Laccophilus anticatus

Scientific classification
- Kingdom: Animalia
- Phylum: Arthropoda
- Clade: Pancrustacea
- Class: Insecta
- Order: Coleoptera
- Suborder: Adephaga
- Family: Dytiscidae
- Genus: Laccophilus
- Species: L. anticatus
- Binomial name: Laccophilus anticatus Sharp, 1890
- Synonyms: Laccophilus wewalki Vazirani, 1975; Laccophilus wewalkai Nilsson, 1999; Laccophilus antecatus Sharp, 1890; Laccophilus translucidus Régimbart, 1899; Laccophilus pellucidus Régimbart, 1888;

= Laccophilus anticatus =

- Authority: Sharp, 1890
- Synonyms: Laccophilus wewalki Vazirani, 1975, Laccophilus wewalkai Nilsson, 1999, Laccophilus antecatus Sharp, 1890, Laccophilus translucidus Régimbart, 1899, Laccophilus pellucidus Régimbart, 1888

Species of beetle

Laccophilus anticatus, is a species of predaceous diving beetle found in South and South East Asia.

==Subspecies==
Two subspecies have been identified.

- Laccophilus anticatus anticatus Sharp, 1890 - India, Bangladesh, Pakistan, Sri Lanka, Indonesia
- Laccophilus anticatus translucidus Régimbart, 1899 - Myanmar

The subspecies anticatus is a small glabrous beetle with a length of about 3 to 4 mm.
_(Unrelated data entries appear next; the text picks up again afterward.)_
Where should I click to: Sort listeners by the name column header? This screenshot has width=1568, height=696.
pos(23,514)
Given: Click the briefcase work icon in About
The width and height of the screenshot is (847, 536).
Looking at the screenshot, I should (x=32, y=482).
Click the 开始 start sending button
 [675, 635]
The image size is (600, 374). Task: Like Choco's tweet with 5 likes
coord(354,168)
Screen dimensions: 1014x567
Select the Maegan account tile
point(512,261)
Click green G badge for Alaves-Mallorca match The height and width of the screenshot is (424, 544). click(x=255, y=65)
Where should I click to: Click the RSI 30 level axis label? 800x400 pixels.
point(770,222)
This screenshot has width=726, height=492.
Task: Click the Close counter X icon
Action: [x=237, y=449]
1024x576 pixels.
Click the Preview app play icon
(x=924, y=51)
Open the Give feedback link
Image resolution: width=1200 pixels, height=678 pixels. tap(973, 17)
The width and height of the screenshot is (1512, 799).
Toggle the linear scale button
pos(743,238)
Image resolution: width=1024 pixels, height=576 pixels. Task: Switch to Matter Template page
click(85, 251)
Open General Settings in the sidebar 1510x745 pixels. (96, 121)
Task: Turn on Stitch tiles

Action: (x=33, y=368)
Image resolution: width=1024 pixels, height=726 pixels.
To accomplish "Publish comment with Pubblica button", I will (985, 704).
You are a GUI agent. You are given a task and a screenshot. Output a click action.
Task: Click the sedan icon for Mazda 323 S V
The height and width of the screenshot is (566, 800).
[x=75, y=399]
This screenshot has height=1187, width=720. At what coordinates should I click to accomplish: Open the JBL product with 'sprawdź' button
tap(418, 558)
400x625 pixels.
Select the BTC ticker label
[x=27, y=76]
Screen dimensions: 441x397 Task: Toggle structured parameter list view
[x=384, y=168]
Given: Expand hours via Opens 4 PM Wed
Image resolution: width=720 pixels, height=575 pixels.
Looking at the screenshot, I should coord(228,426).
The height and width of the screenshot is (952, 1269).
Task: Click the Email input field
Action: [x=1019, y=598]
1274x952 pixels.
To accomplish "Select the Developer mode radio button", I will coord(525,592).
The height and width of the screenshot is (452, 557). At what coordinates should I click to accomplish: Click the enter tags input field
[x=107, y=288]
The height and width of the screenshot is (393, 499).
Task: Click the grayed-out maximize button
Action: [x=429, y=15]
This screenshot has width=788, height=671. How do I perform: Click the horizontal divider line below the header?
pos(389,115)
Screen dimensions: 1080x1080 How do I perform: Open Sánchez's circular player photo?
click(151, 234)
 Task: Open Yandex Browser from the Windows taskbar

Body dorsally subflattened with yellow and blackish patches.

==Biology==
They inhabited in marshy areas, shallow bodies of water rich in vegetation and small fauna as well as dense growth of filamentous alga, Spirogyra. Adults are active and spend most of their time submerged. beetles They are semigregarious and are found in societies. Abundance of the adults increased rapidly during the monsoon and post monsoon hot seasons where they are frequently found in temporary pools and weed infested ponds. Adult beetles can be used in biological control of mosquitoes.